Pero lo cierto es que el sistema ha fallado porque nosotros hemos fallado lastimosamente. Y si pretendemos arreglarlo como lo hicieron los que ahora tienen el poder, volveremos a fallar.

Por ello, Cuitláhuac García es un caso terrible, y no se puede negar por más que lo indulte su inventor. El gobernador de Veracruz es un hombre sin atributos para gobernar y por eso lo hace desde la estúpidocracia. Con esos modos, se convierte en un ser más temible, en la medida que tiene influencia o poder público. Y va tan lejos, que no sabe a dónde va.

He aquí el problema. El estúpido, como es estúpido, no se da cuenta de qué lo es, no descansa; le puede la vanagloria y, como un demagogo demente, persigue fines disparatados para deslumbrar. Por ejemplo, la igualdad absoluta, circunstancia que sólo puede ser efectiva en los cementerios.

Pero ¿en qué consiste la estupidez? El estúpido no es exactamente el tonto, el “corto de luces”, el necio [de ne scio, “no sé”] opuesto a Sócrates; tampoco el imbécil referido por Savater o el resentido de Scheler o Marañón. 

Voltaire retrataba al estúpido como un narcisista incapaz de percibir su propia estupidez, ‘una enfermedad extraordinaria’. Lo malo, continuaba, es que ‘no es el enfermo el que sufre por ella, sino los demás’. Ortega y Gasset comparaba el estúpido con el malvado: ‘el malvado descansa algunas veces; el necio jamás’‘En mi vida he visto muchos malos volverse buenos, pero nunca he visto un necio volverse sabio’, reza un dicho anónimo.
● ● ● ● ● ● ●
> ACTIVIDAD: Copia el extracto sobre la estupidez en el gobierno completo y sin cambiar nada.

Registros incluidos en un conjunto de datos
● ● ● ● ● ● ●
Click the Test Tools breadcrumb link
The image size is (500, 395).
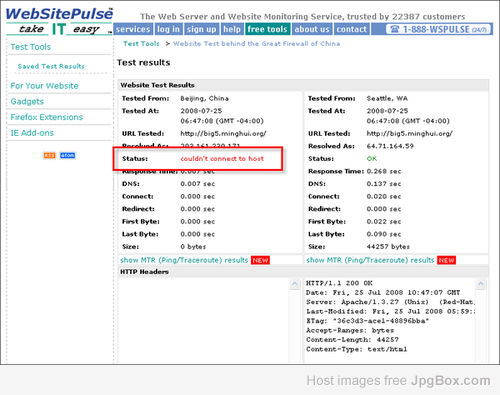click(141, 44)
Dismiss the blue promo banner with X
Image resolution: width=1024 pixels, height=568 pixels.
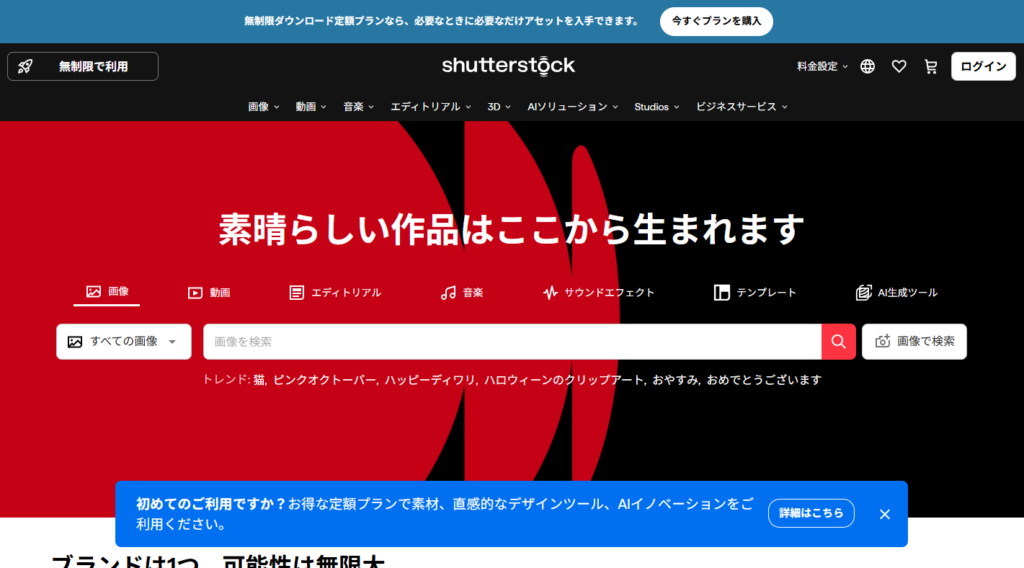(884, 514)
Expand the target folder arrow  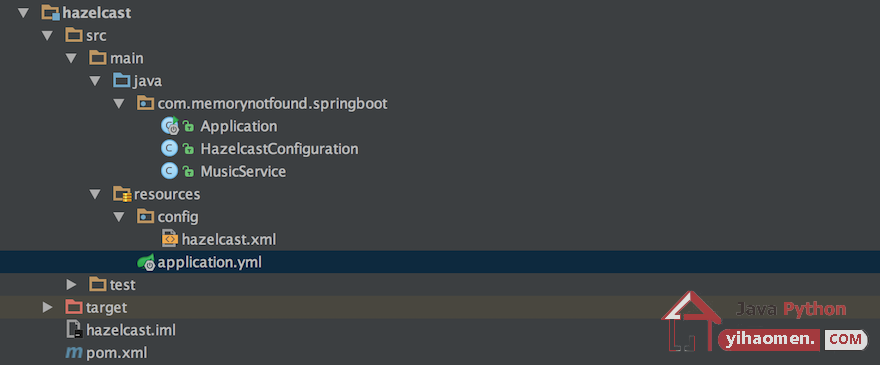click(x=48, y=307)
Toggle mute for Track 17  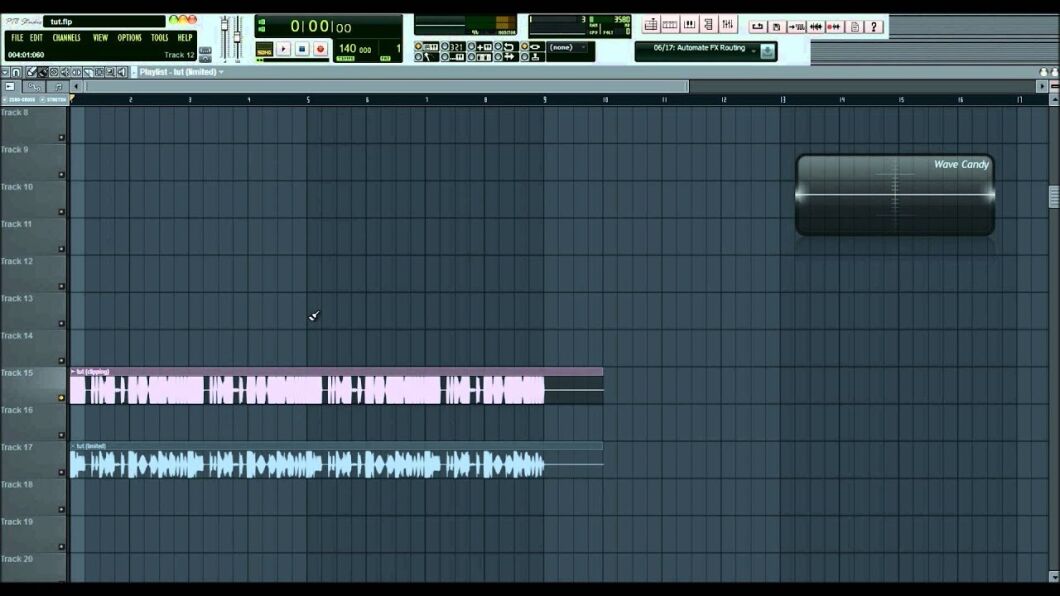tap(61, 472)
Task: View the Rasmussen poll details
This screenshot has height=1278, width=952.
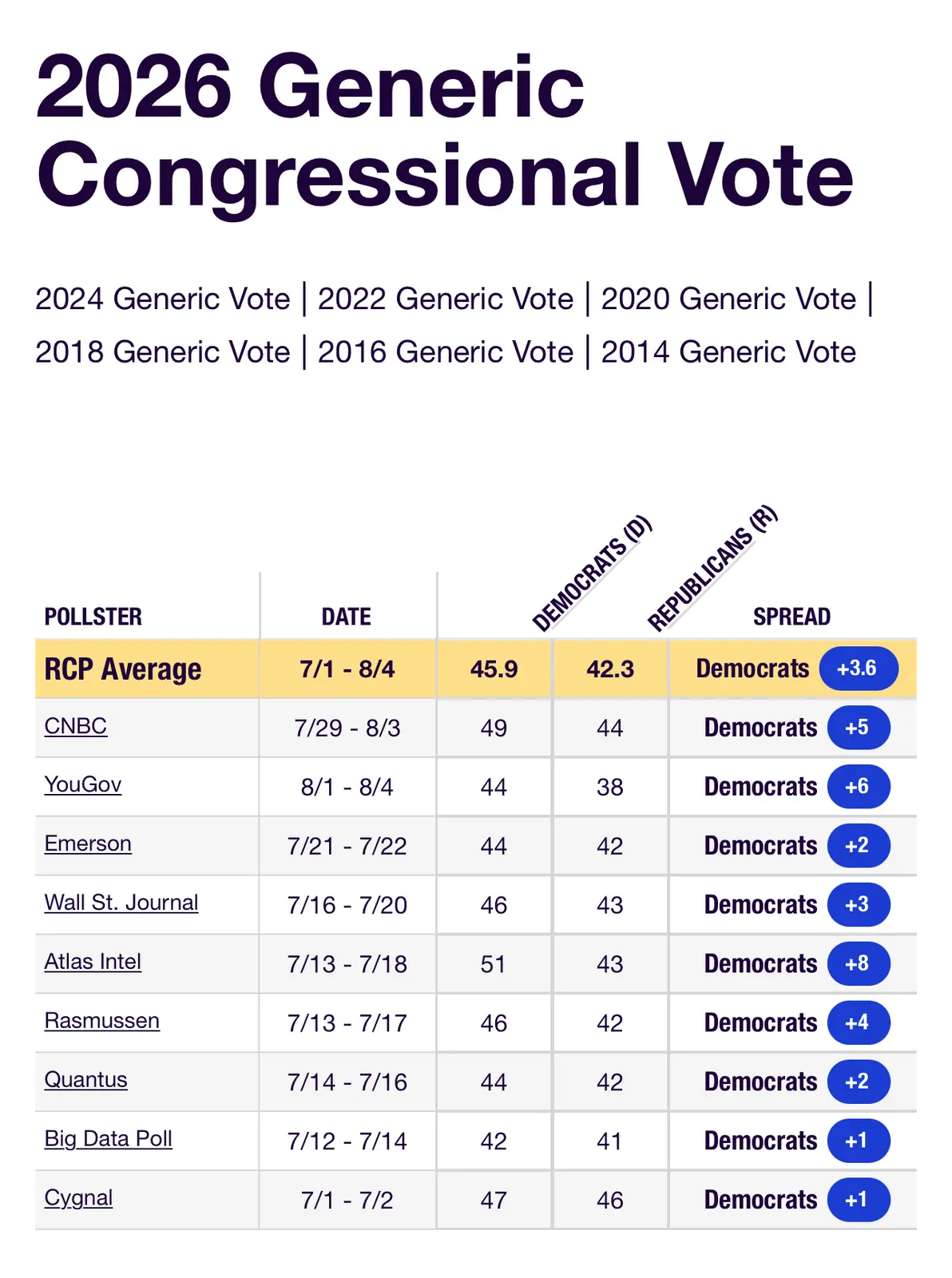Action: pyautogui.click(x=102, y=1021)
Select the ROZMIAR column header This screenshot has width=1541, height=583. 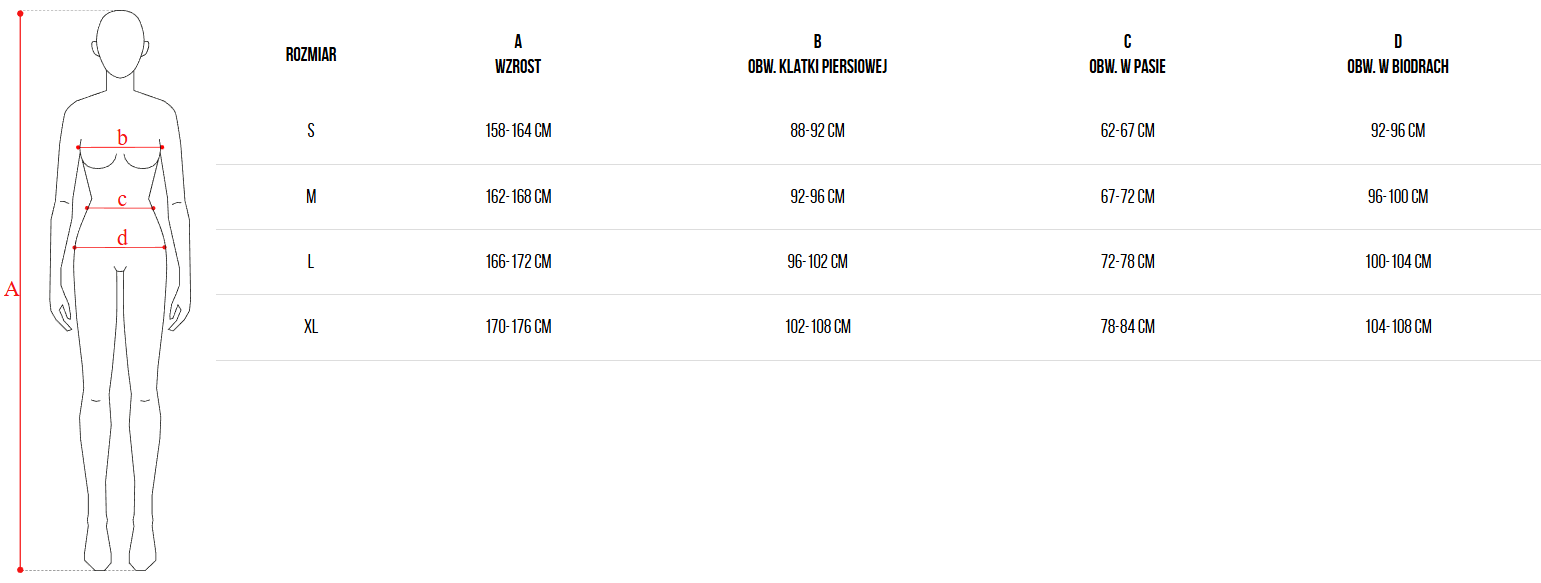(x=311, y=55)
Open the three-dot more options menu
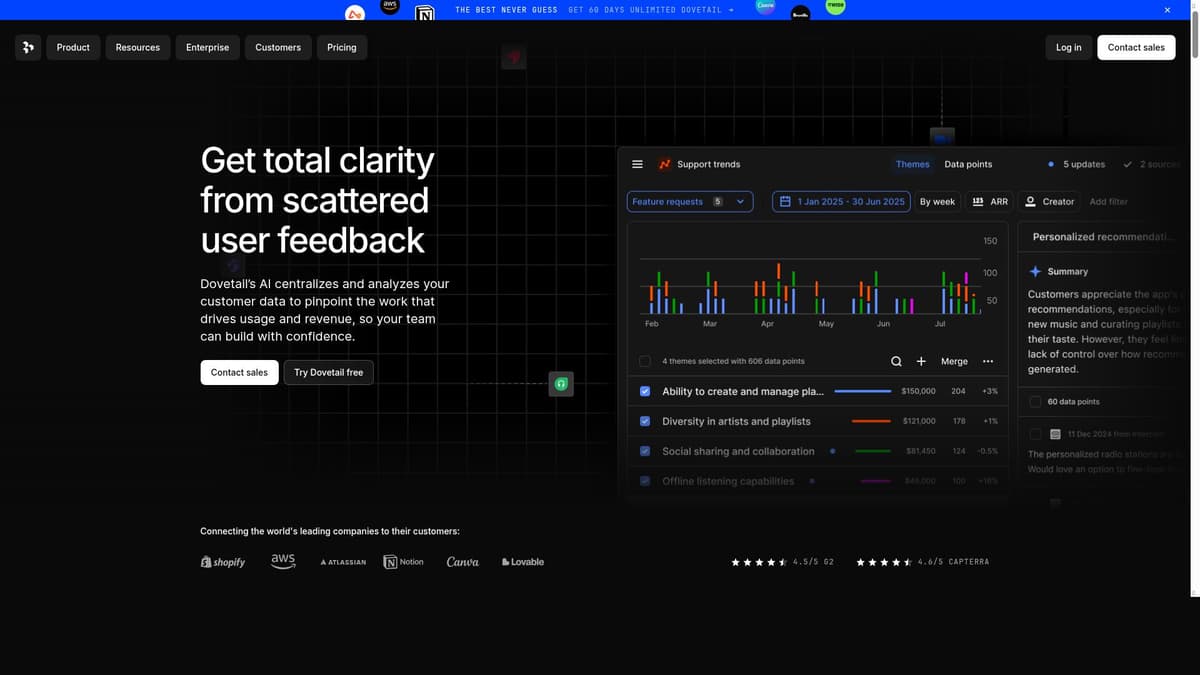 pos(988,361)
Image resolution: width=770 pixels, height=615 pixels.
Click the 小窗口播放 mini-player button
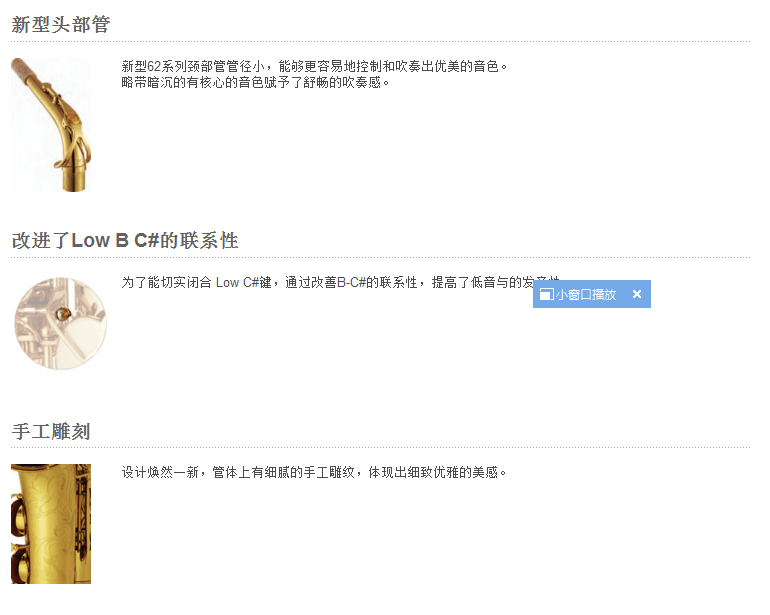pos(578,294)
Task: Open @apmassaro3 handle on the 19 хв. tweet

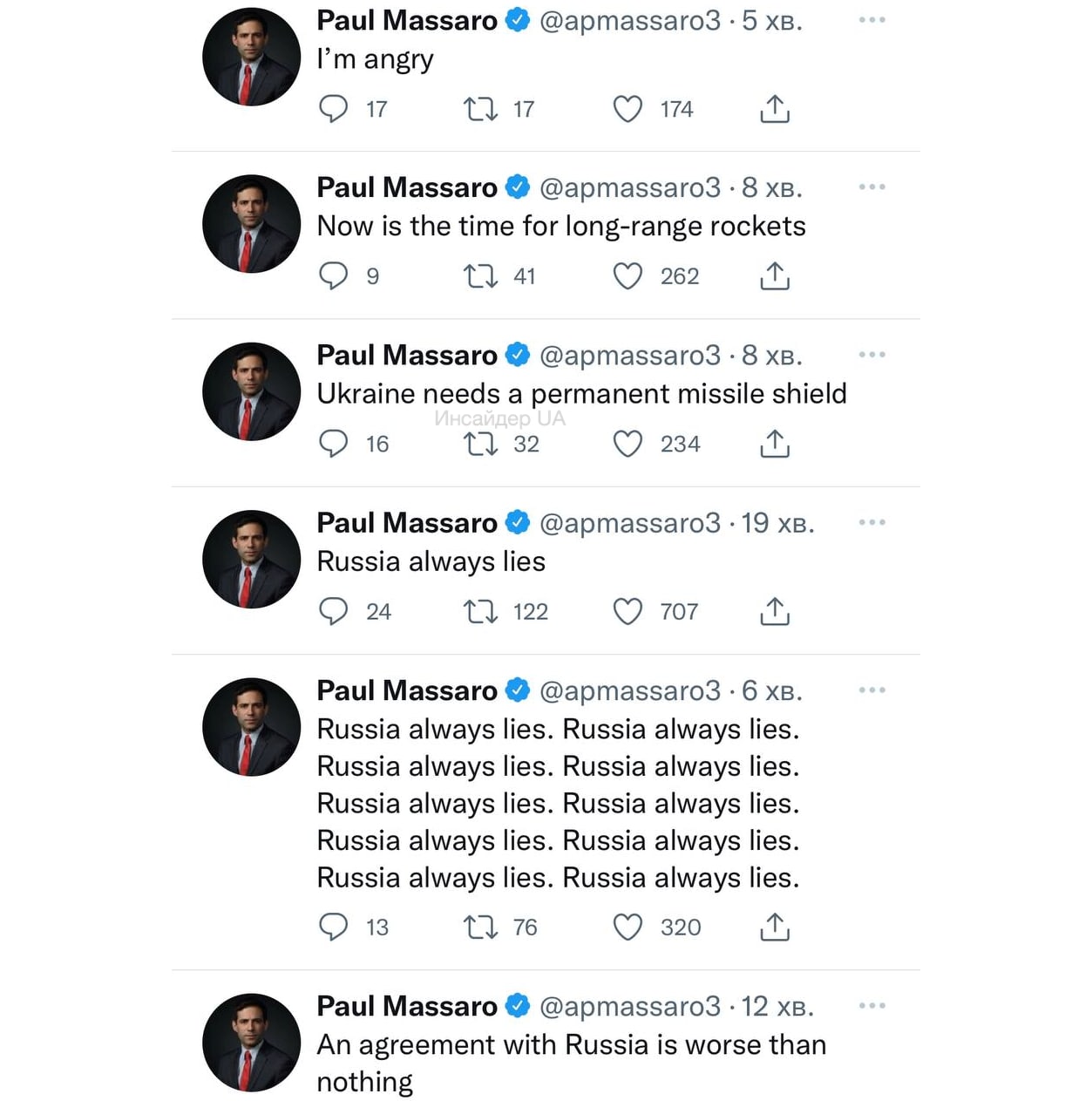Action: point(630,523)
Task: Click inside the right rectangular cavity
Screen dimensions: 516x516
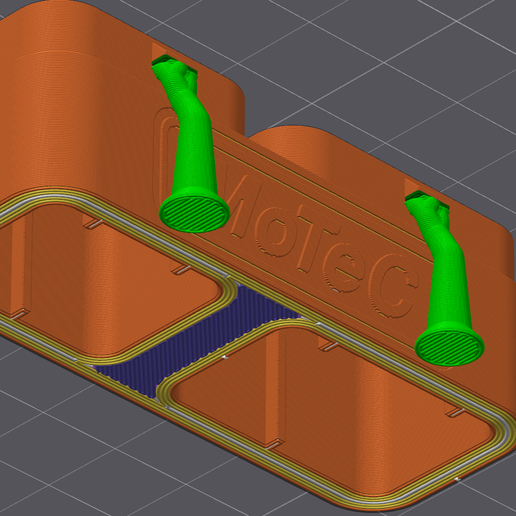Action: (333, 400)
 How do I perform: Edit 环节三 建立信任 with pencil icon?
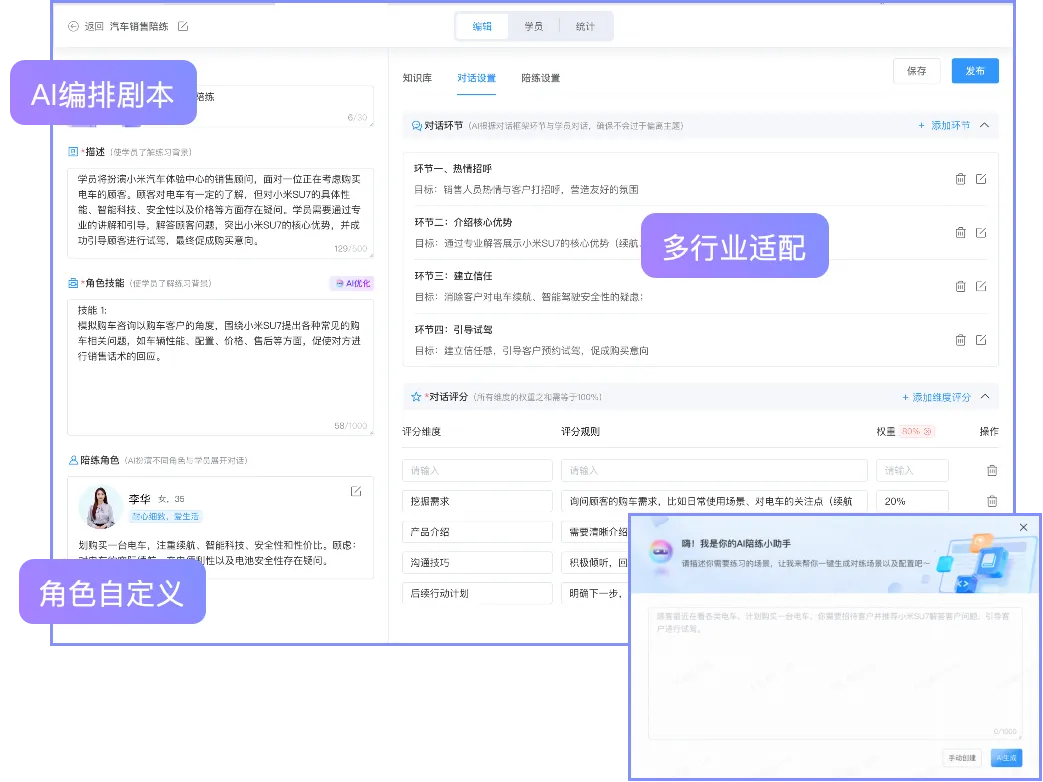pyautogui.click(x=981, y=286)
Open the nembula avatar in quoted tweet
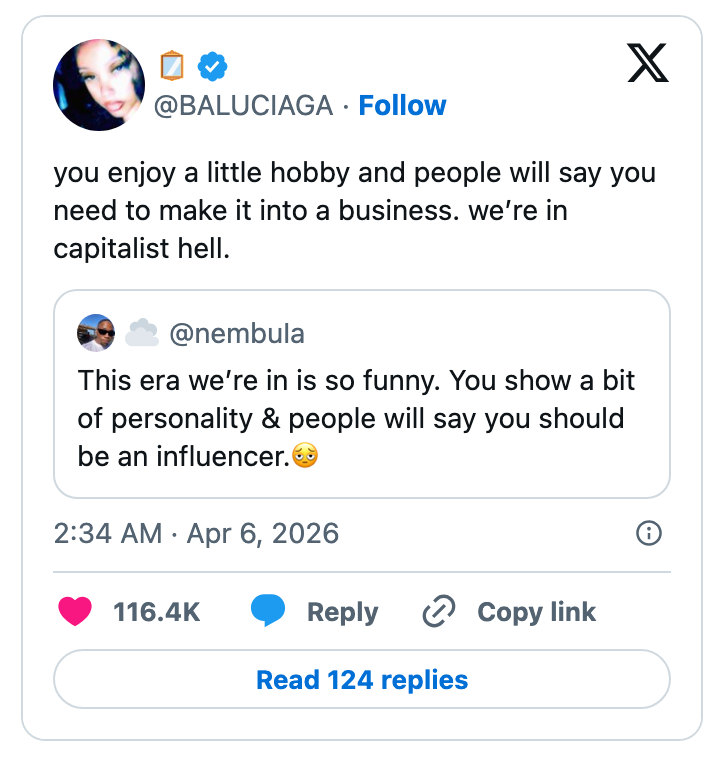The image size is (726, 762). coord(96,333)
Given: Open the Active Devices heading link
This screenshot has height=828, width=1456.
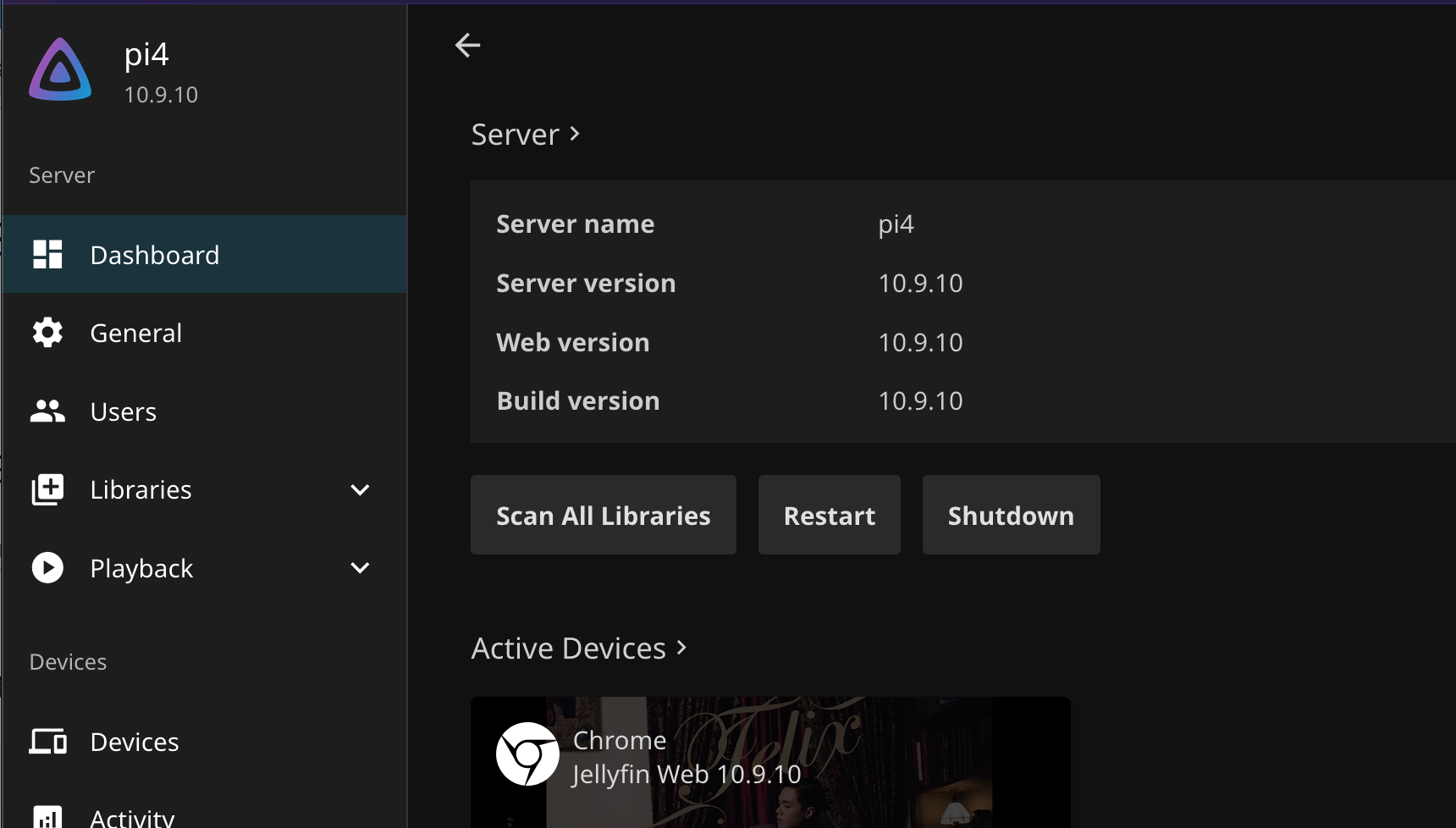Looking at the screenshot, I should point(578,649).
● ● ● ● ● ● ●
> RESPUESTA:
Pero lo cierto es que el sistema ha fallado porque nosotros hemos fallado lastimosamente. Y si pretendemos arreglarlo como lo hicieron los que ahora tienen el poder, volveremos a fallar.

Por ello, Cuitláhuac García es un caso terrible, y no se puede negar por más que lo indulte su inventor. El gobernador de Veracruz es un hombre sin atributos para gobernar y por eso lo hace desde la estúpidocracia. Con esos modos, se convierte en un ser más temible, en la medida que tiene influencia o poder público. Y va tan lejos, que no sabe a dónde va.

He aquí el problema. El estúpido, como es estúpido, no se da cuenta de qué lo es, no descansa; le puede la vanagloria y, como un demagogo demente, persigue fines disparatados para deslumbrar. Por ejemplo, la igualdad absoluta, circunstancia que sólo puede ser efectiva en los cementerios.

Pero ¿en qué consiste la estupidez? El estúpido no es exactamente el tonto, el “corto de luces”, el necio [de ne scio, “no sé”] opuesto a Sócrates; tampoco el imbécil referido por Savater o el resentido de Scheler o Marañón. 

Voltaire retrataba al estúpido como un narcisista incapaz de percibir su propia estupidez, ‘una enfermedad extraordinaria’. Lo malo, continuaba, es que ‘no es el enfermo el que sufre por ella, sino los demás’. Ortega y Gasset comparaba el estúpido con el malvado: ‘el malvado descansa algunas veces; el necio jamás’‘En mi vida he visto muchos malos volverse buenos, pero nunca he visto un necio volverse sabio’, reza un dicho anónimo.